Giordano De Nisi, Roma, classe ’93, dopo essersi diplomato al Conservatorio «Santa Cecilia» in Pianoforte e Composizione, ha indirizzato il suo percorso artistico prevalentemente in ambito compositivo. Autore versatile, ha scritto musica da camera, sinfonica, per strumento solista, per coro e per il teatro; le sue composizioni sono state eseguite in Italia e all’estero (Ungheria, Belgio).

Clessidre è un ciclo di dodici liriche per voce e pianoforte, su testi poetici moderni e contemporanei, italiani e non, ognuna ispirata ad uno specifico mese dell’anno. Alla luce del suo percorso artistico, a che stadio colloca questo progetto? È un punto di svolta o di assestamento? E soprattutto, da cosa ha tratto ispirazione, o meglio, cosa l’ha spinta maggiormente a dedicarsi a questo lavoro?

• [Dati forniti]
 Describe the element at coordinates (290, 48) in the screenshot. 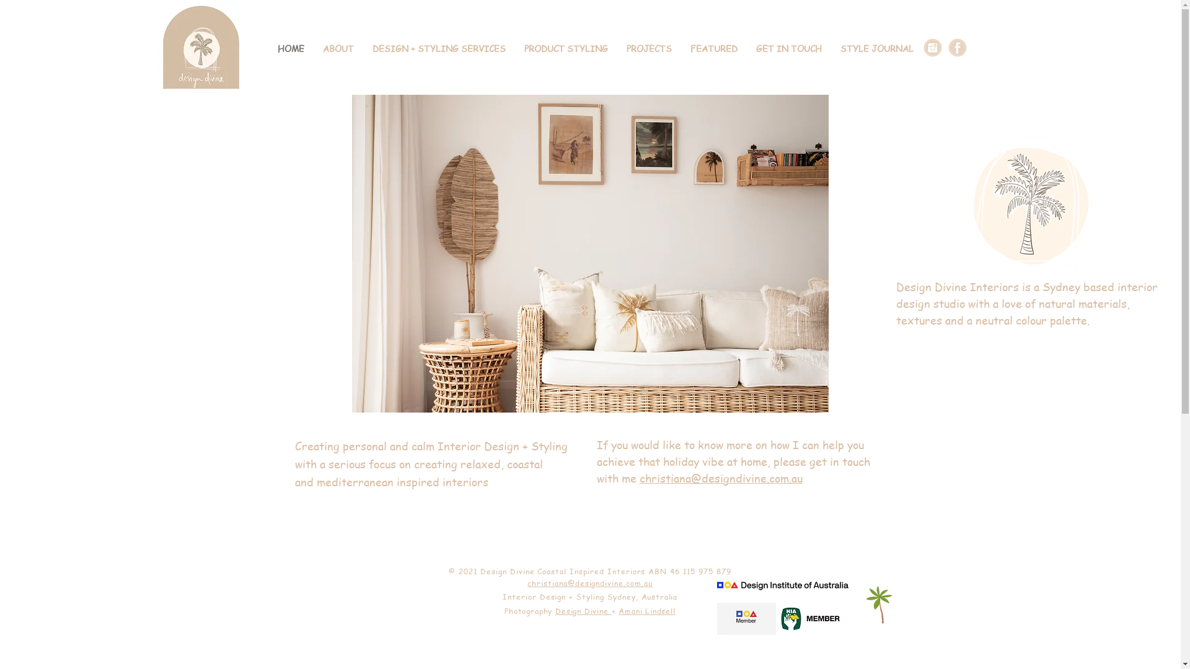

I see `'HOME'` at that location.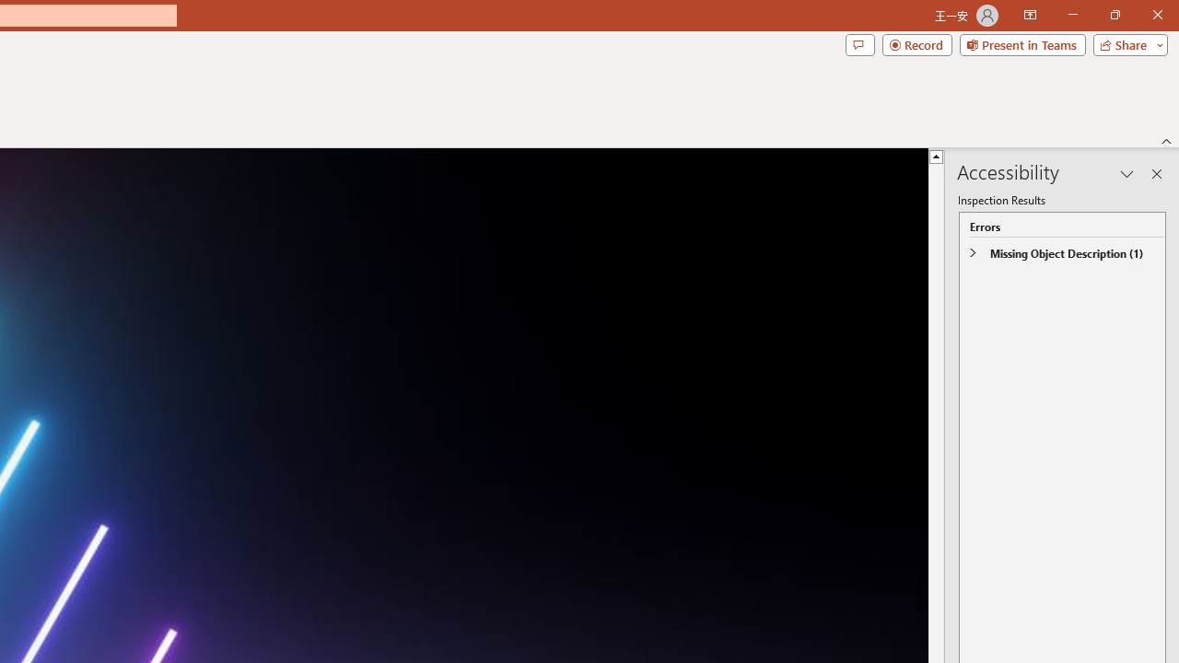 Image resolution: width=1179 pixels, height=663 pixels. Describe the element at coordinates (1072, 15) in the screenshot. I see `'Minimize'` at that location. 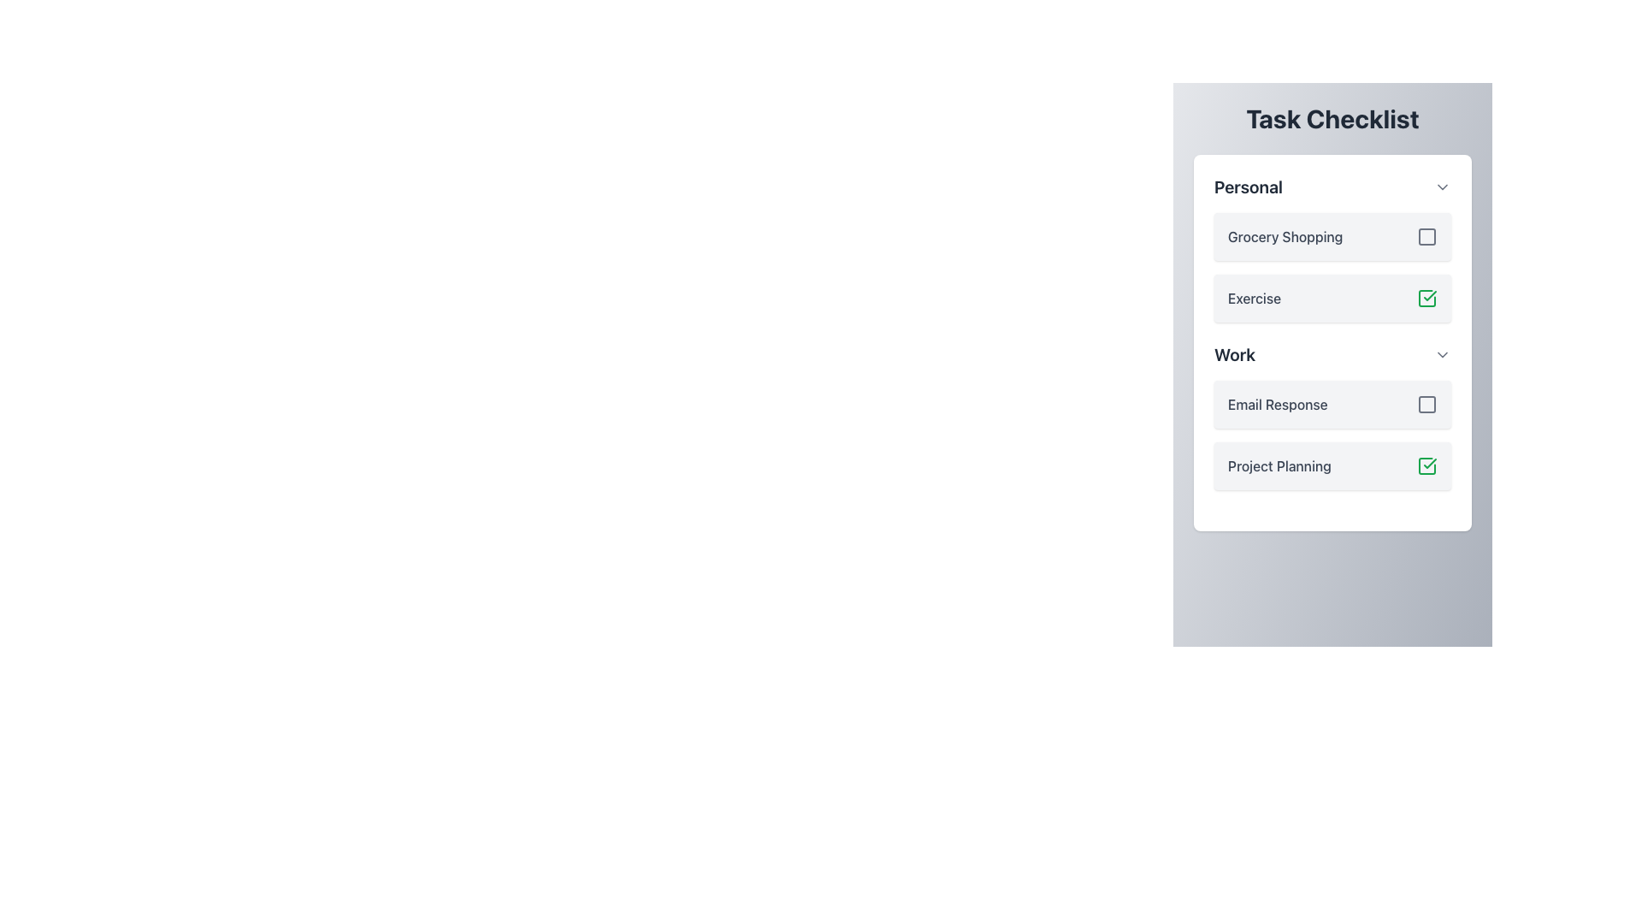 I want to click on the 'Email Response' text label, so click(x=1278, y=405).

• [Obiettivo]
Rispondi a queste domande sul testo dedicato a Giordano De Nisi.
(a) In quali discipline si è diplomato al Conservatorio «Santa Cecilia»?
(b) In quali paesi esteri sono state eseguite le sue composizioni?
(c) Da quante liriche è formato il ciclo Clessidre, e per quali strumenti o voci è scritto?
Per rispondere usa soltanto il testo.

• [Risultato dell'esercizio]
(a) Pianoforte e Composizione.
(b) Ungheria e Belgio.
(c) Dodici liriche, per voce e pianoforte.